I voted no solely because I'm assuming this would mean only our police get to keep them, and our police are fucking thugs in this country.  The power trip they'd be on if they were able to intimidate whoever they want whenever they want would be insane.  In a more utopian society where our LEOs were there to actually protect and serve us, absolutely I'd see no need to have a gun.  So basically like most European countries.


----------



## bobdog (Jun 6, 2022)

Cars aren't listed in the constitution why is that even  part of the argument. The only reason The second amendment was put in the constitution was to keep the government in check. This is well documented in papers written by the founding fathers of the united states. The cops are cowards. They have no obligation to keep you safe. In the 1989 landmark case of _DeShaney v. Winnebago County Department of Social Services_, the U.S. Supreme Court held that the failure by government workers to protect someone (even 4-year-old Joshua DeShaney) from physical violence or harm from another person (his father) did not breach any substantive constitutional duty. So how exactly are you suppose to protect your self  ? If they pass gun control . Do you think the felons are magically going to turn there guns in? We all know how well the war on drugs worked. A lot of criminals got rich. They banned guns in england now you have knife attacks. Evil people will always find away to kill people.
_ _ _
### Tasks to carry out
• a. Quote the forum thread on gun control word for word, starting at "I voted no solely" and ending at "most European countries.".
• b. Decide whether each statement agrees with the forum thread on gun control, answering yes or no and quoting the exact words from the thread that settle it: (i) the first poster voted no because they assume only the police would get to keep guns; (ii) bobdog says the DeShaney case was decided in 1999; (iii) bobdog says cars are listed in the constitution.
• c. Pick up the forum thread on gun control after its last sentence and write what comes next.

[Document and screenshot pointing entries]
_ _ _
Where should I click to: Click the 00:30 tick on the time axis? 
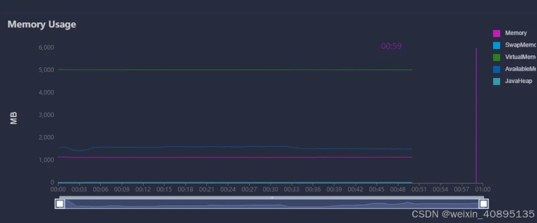pos(270,190)
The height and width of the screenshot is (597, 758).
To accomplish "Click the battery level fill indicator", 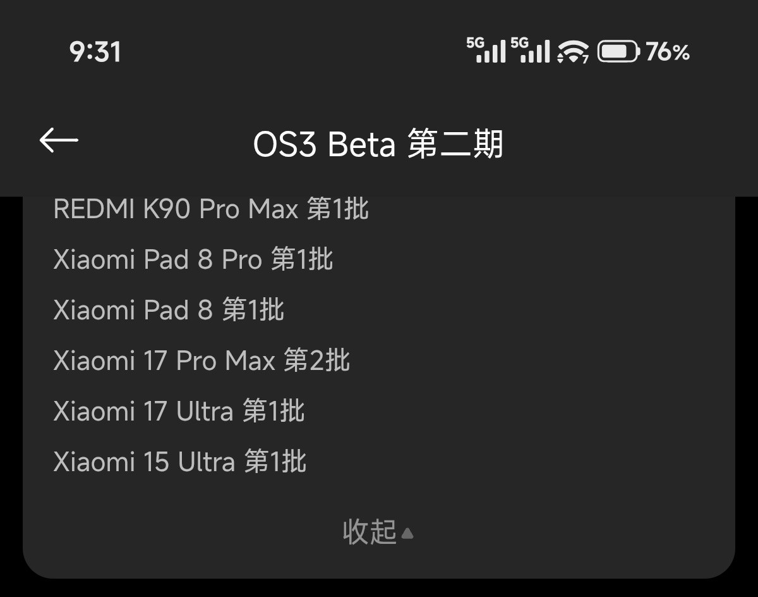I will point(613,52).
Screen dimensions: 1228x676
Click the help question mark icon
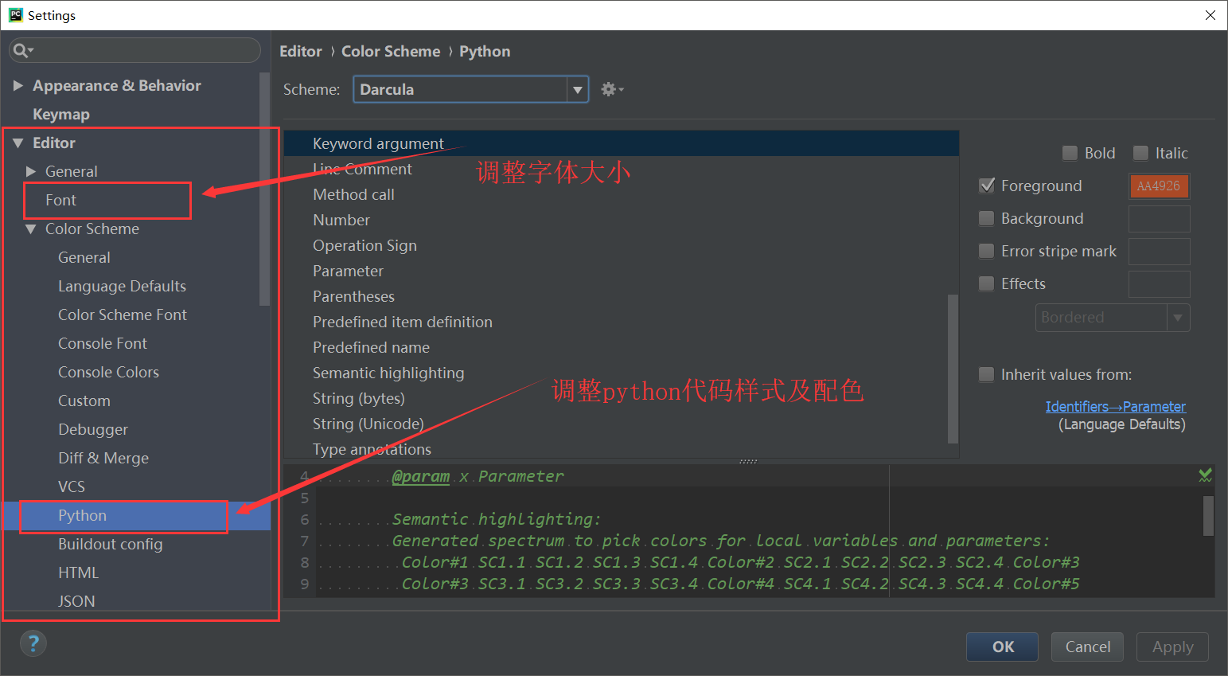pos(33,643)
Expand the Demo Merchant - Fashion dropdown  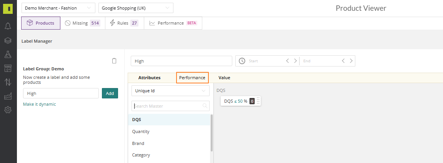[58, 8]
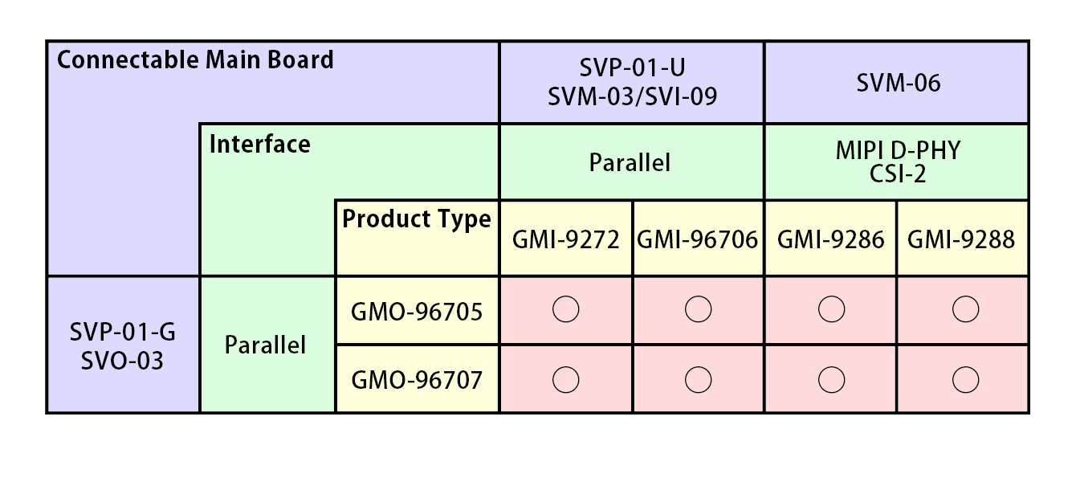Click the GMI-96706 column header
Screen dimensions: 1076x482
699,239
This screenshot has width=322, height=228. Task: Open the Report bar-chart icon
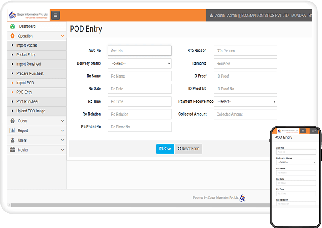12,131
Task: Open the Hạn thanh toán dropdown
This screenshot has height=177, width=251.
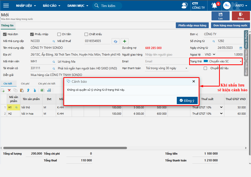Action: (x=186, y=68)
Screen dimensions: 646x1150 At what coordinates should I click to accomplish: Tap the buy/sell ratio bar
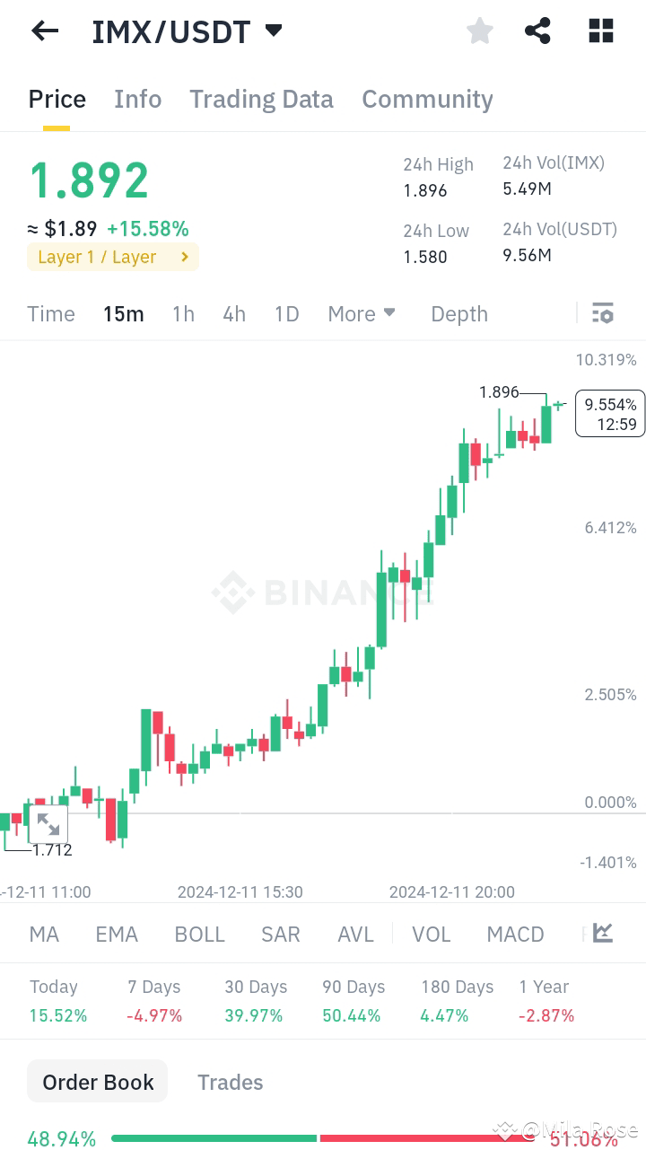click(323, 1137)
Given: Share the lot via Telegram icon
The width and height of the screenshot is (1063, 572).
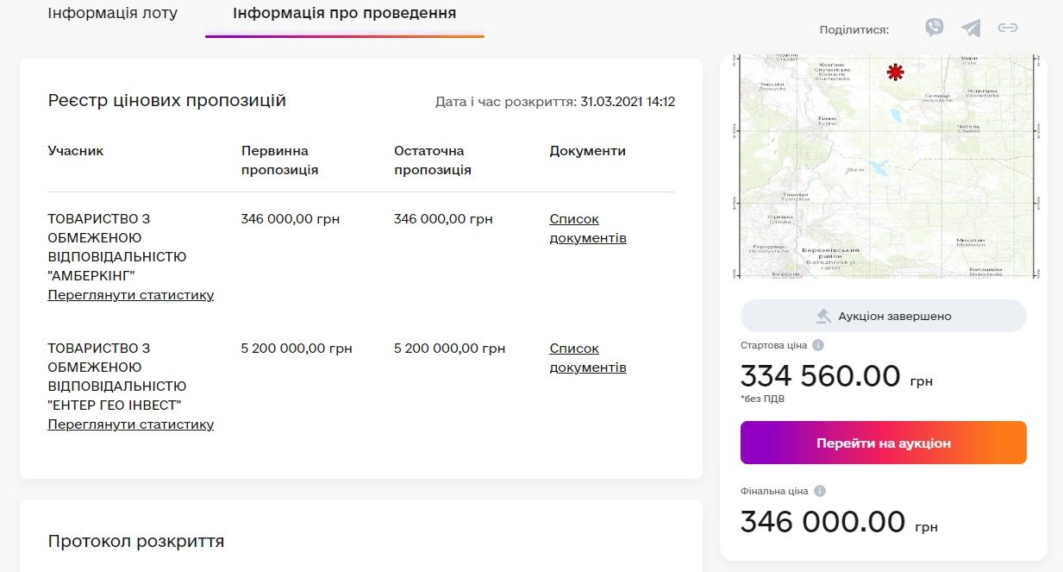Looking at the screenshot, I should point(971,27).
_ _ _
### Expected responses
• a.
I voted no solely because I'm assuming this would mean only our police get to keep them, and our police are fucking thugs in this country.  The power trip they'd be on if they were able to intimidate whoever they want whenever they want would be insane.  In a more utopian society where our LEOs were there to actually protect and serve us, absolutely I'd see no need to have a gun.  So basically like most European countries.

• b.
(i) Yes: "I voted no solely because I'm assuming this would mean only our police get to keep them"
(ii) No: "In the 1989 landmark case"
(iii) No: "Cars aren't listed in the constitution"

• c.
----------



## pinbi7 (Jun 6, 2022)

you know when i realized gun safety was an issue in the US was in an episode of Beverly Hills 90210 over 30 years ago

*"The Next Fifty Years"*
Original airdate: 11/7/1991

*Episode summary:* Scott Scanlon accidentally shoots and kills himself at his lame surprise birthday party that no one from West Beverly High had any interest in attending.


----------



## Taleweaver (Jun 6, 2022)

Meh... I'm just coming out and say it, because there's no way around it. 

Americans... Your second amendment constitution thing is too outdated to take seriously.

Heck... Feel free to interpret it as "your constitution sucks", because let's face it: as a foreigner that's about the only thing we really know about your laws is that it's legal for any yahoo to buy weapons of mass destruction in your local grocery. 



Lacius said:


> View attachment 312721


Erm... I hate to be the naive guy here, but...

Are you saying none of these regulations exist on guns?


----------



## WG481 (Jun 6, 2022)

Taleweaver said:


> Meh... I'm just coming out and say it, because there's no way around it.
> 
> Americans... Your second amendment constitution thing is too outdated to take seriously.
> 
> ...


The constitution in the US was made to be rewritten, but our politicians are too lazy swinging their votes for laws that make the rich more money and the poor less money.

Yes, none of those regulations exist whatsoever.
ID, paperwork, background check, boom. You have a gun.
No examination required, no psychological evaluation.
Just don't have a criminal record and you can buy a gun.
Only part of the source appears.